Work out the number of lines with the word "each" in the material below, then reply with that number only.

┌──

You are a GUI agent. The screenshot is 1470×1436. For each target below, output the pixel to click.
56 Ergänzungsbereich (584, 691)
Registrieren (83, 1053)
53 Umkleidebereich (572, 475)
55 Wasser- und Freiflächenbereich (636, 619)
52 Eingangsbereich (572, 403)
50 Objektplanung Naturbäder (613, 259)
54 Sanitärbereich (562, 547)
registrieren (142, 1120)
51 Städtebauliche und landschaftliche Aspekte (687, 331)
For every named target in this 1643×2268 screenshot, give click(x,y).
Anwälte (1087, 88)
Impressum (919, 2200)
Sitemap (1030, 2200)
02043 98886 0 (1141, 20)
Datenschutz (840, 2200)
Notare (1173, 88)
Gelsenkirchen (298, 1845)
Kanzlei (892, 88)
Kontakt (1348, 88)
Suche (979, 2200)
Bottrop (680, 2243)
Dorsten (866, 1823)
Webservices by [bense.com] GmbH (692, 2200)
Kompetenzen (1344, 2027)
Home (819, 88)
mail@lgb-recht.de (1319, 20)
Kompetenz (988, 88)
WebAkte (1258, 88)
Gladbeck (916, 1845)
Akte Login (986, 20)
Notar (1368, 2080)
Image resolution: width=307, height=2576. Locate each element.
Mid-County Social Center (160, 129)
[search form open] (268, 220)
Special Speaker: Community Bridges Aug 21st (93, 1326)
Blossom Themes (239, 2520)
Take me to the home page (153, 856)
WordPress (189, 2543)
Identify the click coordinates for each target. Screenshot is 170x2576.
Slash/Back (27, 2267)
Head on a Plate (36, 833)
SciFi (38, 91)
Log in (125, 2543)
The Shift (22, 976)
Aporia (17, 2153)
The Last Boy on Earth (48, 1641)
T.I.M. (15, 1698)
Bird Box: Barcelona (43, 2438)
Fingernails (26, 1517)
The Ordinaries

└──

__SOLVED PROBLEM__. 3